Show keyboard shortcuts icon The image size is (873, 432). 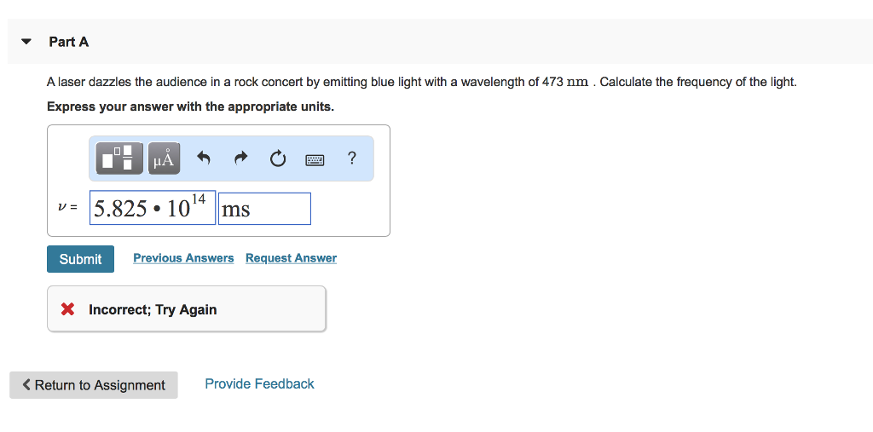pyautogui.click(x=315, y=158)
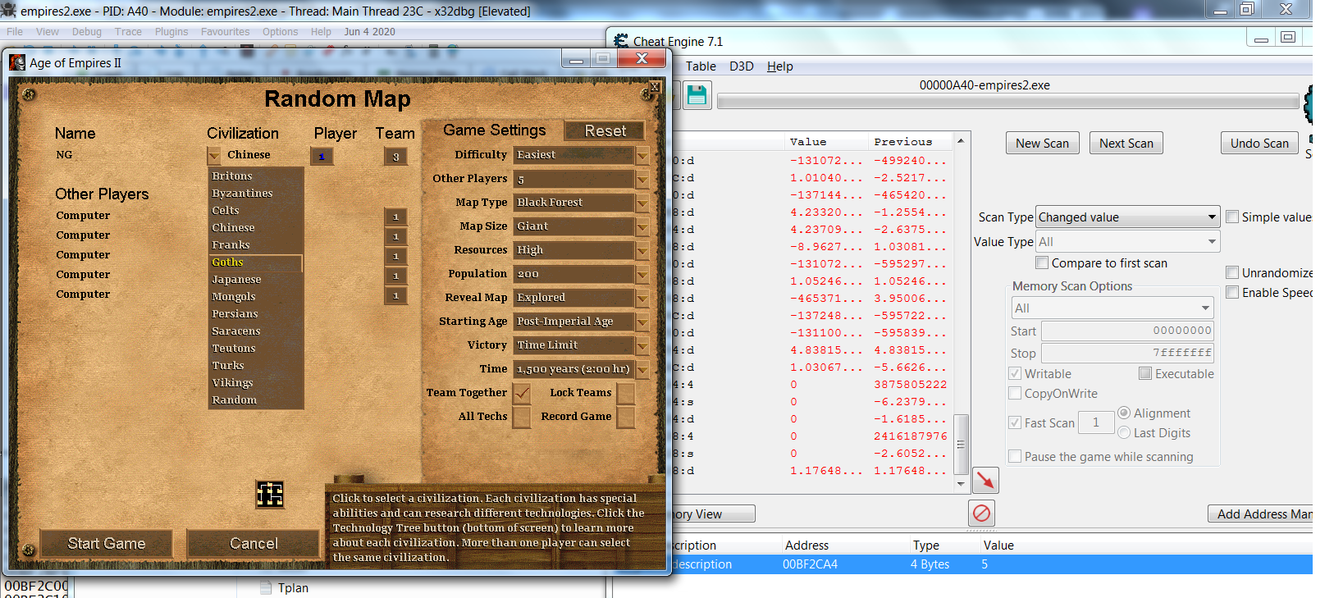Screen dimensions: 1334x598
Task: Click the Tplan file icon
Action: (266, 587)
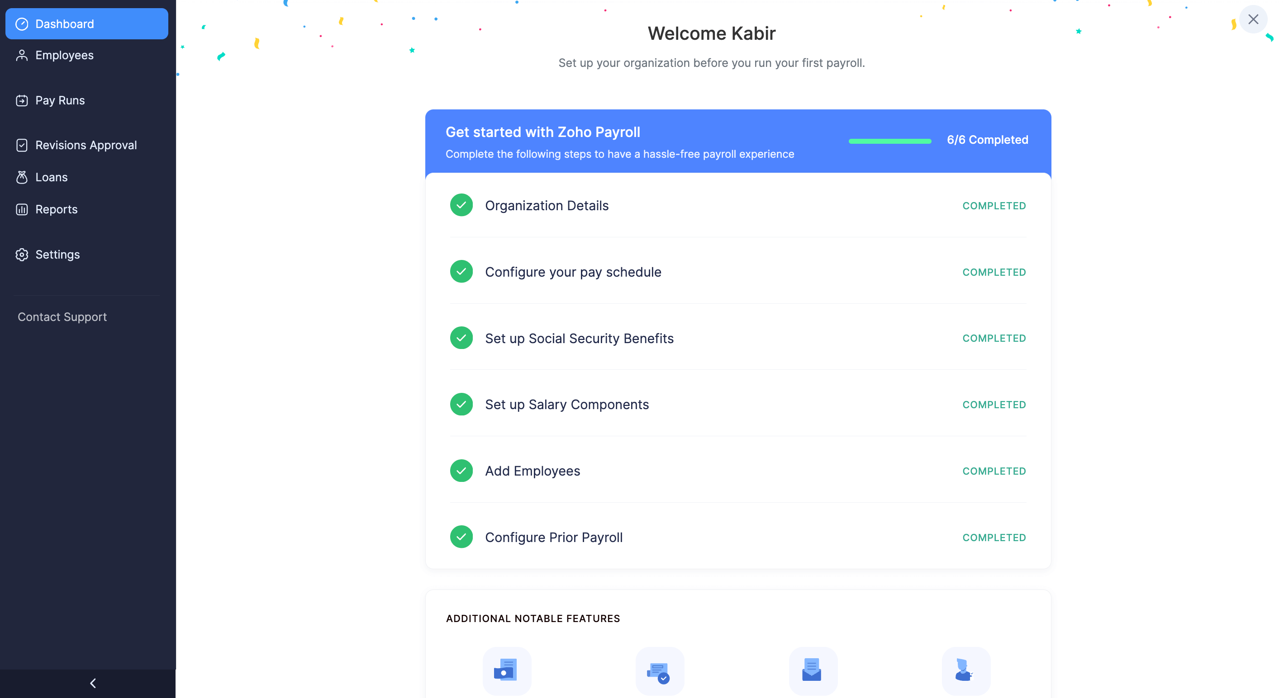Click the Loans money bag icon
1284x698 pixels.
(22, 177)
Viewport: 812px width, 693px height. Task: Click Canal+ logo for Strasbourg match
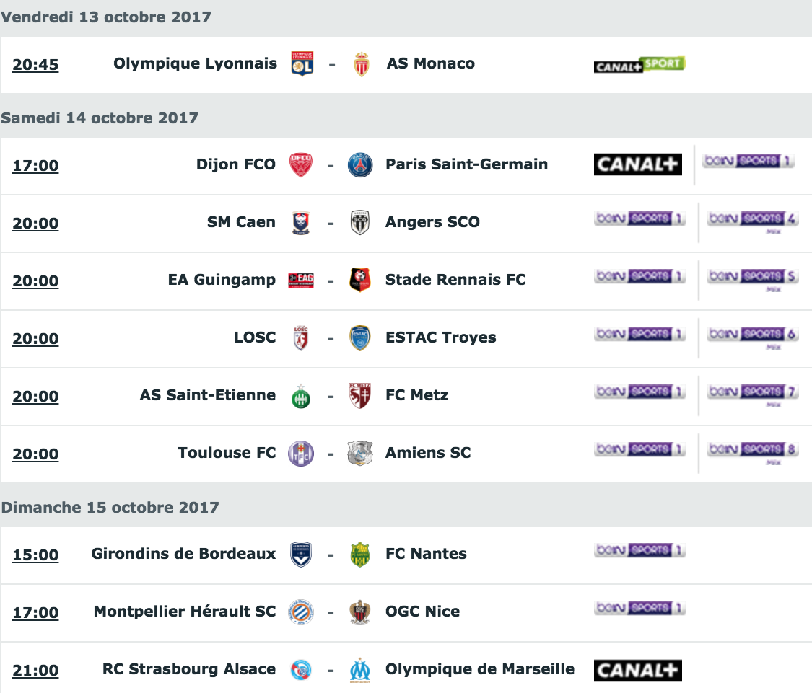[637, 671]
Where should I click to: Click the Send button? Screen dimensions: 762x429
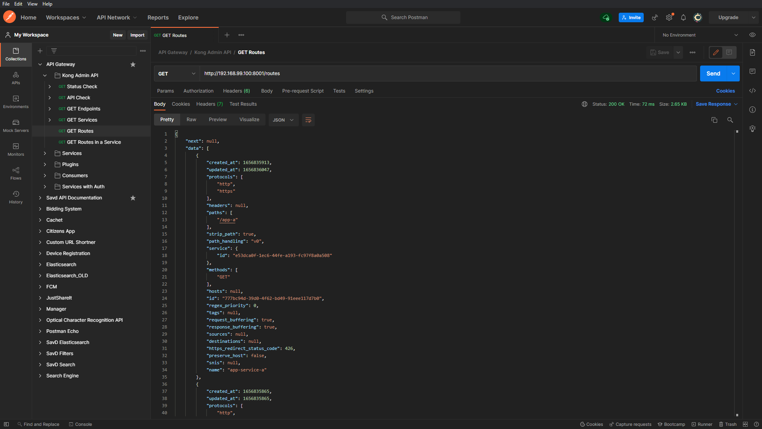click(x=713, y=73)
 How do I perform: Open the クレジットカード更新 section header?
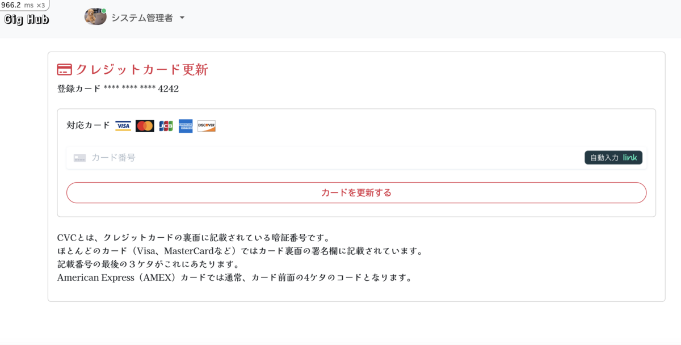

--

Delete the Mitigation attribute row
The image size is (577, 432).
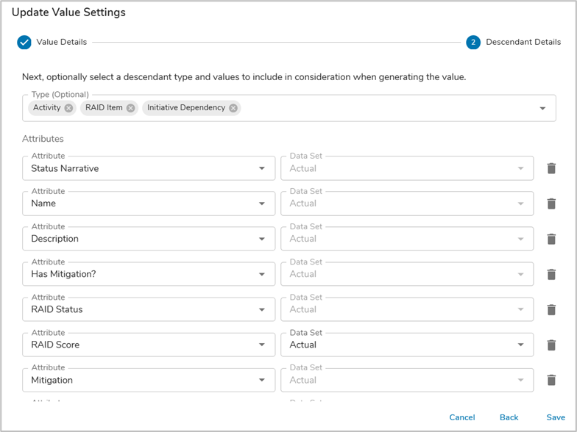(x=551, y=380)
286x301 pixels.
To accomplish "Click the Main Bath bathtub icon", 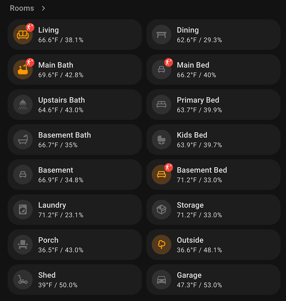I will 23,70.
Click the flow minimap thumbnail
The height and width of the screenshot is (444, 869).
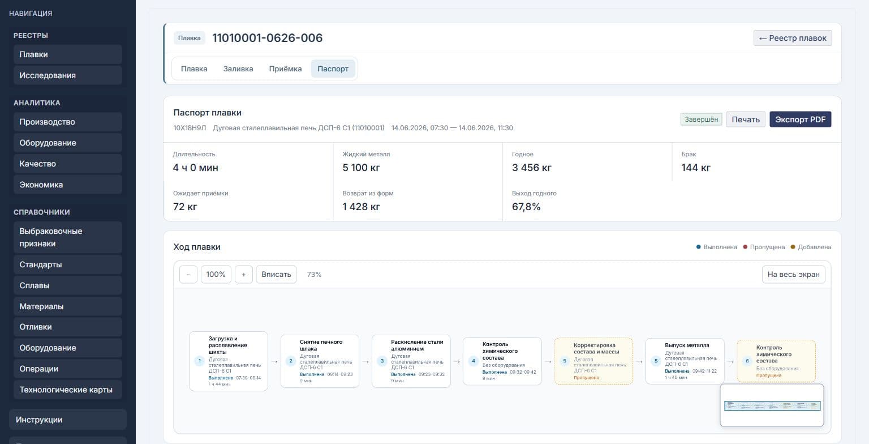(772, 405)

*Direction*. Write out everything from the line containing "Where should I" down to the line containing "How do I perform: Open", both included, without the pictures.

*Exercise result*.
Where should I click to: Click the Send button? Screen dimensions: 762x429
click(x=713, y=73)
 How do I perform: Open the クレジットカード更新 section header?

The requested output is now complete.